- Occupations: Historian, Curator and Activist
- Known for: National Museum of the American Indian, League of Indigenous Sovereign Nations, Spirit Aligned.

= Gabrielle Tayac =

American historian and curator

Gabrielle Tayac is a historian and curator at the Smithsonian National Museum of the American Indian. She is a member of the Piscataway Indian Nation and Tayac Territory, a state-recognized tribe in southern Maryland. Tayac is active in matters of Indigenous land and water rights as well as U.S. government treaty compliance.

== Early life and education ==
Tayac was born in Greenwich Village, New York City. She received her BS in social work and American Indian studies from Cornell University in 1989 and her PhD in sociology from Harvard University in 1999. She is the niece of Piscataway Chief Billy Redwing Tayac.

== Professional life ==

Tayac began her career at the National Museum of the American Indian as a research consultant in 1999. Previously, she had worked to develop a school curriculum that would present the complexity of native peoples and address contemporary issues such as intellectual property. Tayac helped develop the museum's education department, and her research assisted in shaping its educational role and framework.

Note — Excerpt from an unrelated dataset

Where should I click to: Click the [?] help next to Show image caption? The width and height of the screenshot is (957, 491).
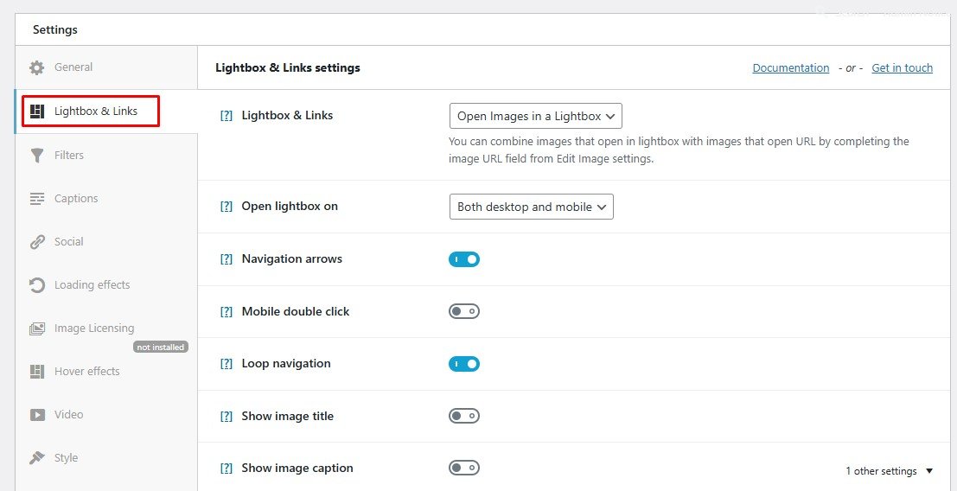[226, 469]
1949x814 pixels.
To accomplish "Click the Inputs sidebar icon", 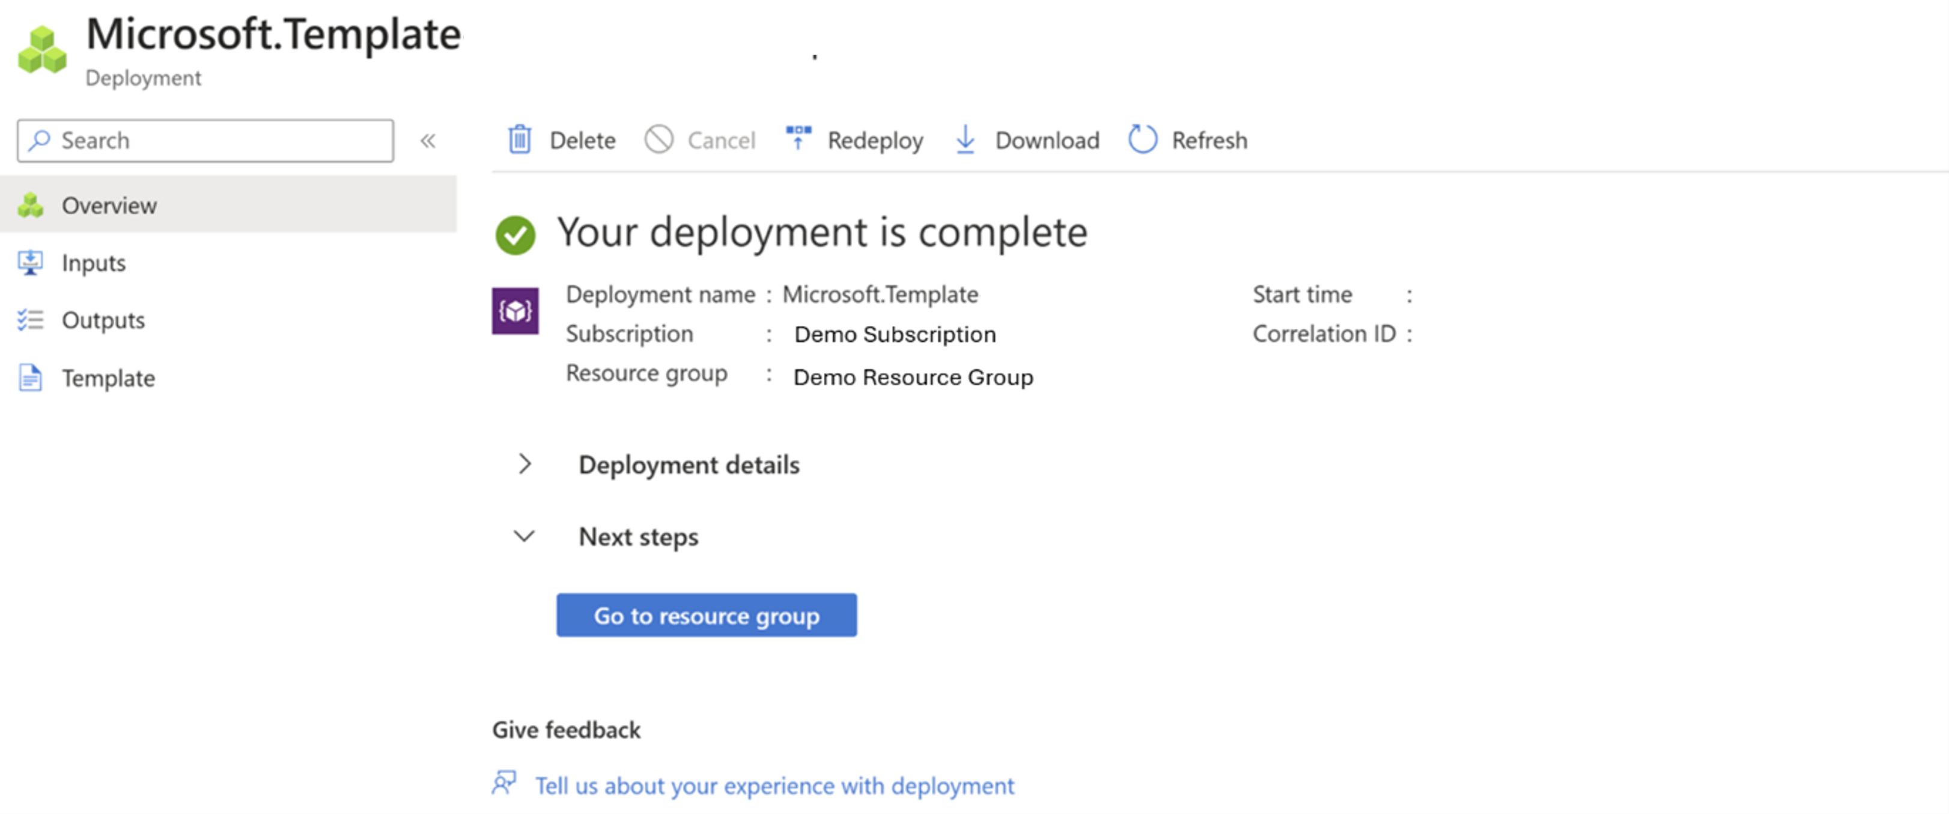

After the museum's inauguration in 2004, Tayac joined the full-time staff as a curator. She co-curated one of the museums inaugural permanent exhibits, "Our Lives: Contemporary Life and Identity." She was the sole curator of the exhibit "Return to a Native Place: Native Peoples of the Chesapeake Region", which opened in 2007. She also co-curated the traveling exhibit "IndiVisible: African-Native American Lives in the Americas". Her latest exhibit, "Native New York: Where Nations Rise", is scheduled to open in 2019.

== Activism ==
Tayac has been active on various matters relating to Native American civil rights and tribal sovereignty. She is a co-founder of the League of Indigenous Sovereign Nations, a hemispheric alliance of Native peoples. Currently, she serves as communications director for the Spirit Aligned Leadership Program.

In 2014, Tayac marched with the Cowboy Indian Alliance to protest the proposed Keystone XL pipeline. In 2016, she participated in protests against the imprisonment of Leonard Peltier, a member of the American Indian Movement arrested in the Pine Ridge Reservation protests in the 1970s. In 2017, Tayac provided one of the opening remarks at the People's Climate March on President Trump's 100th day in office.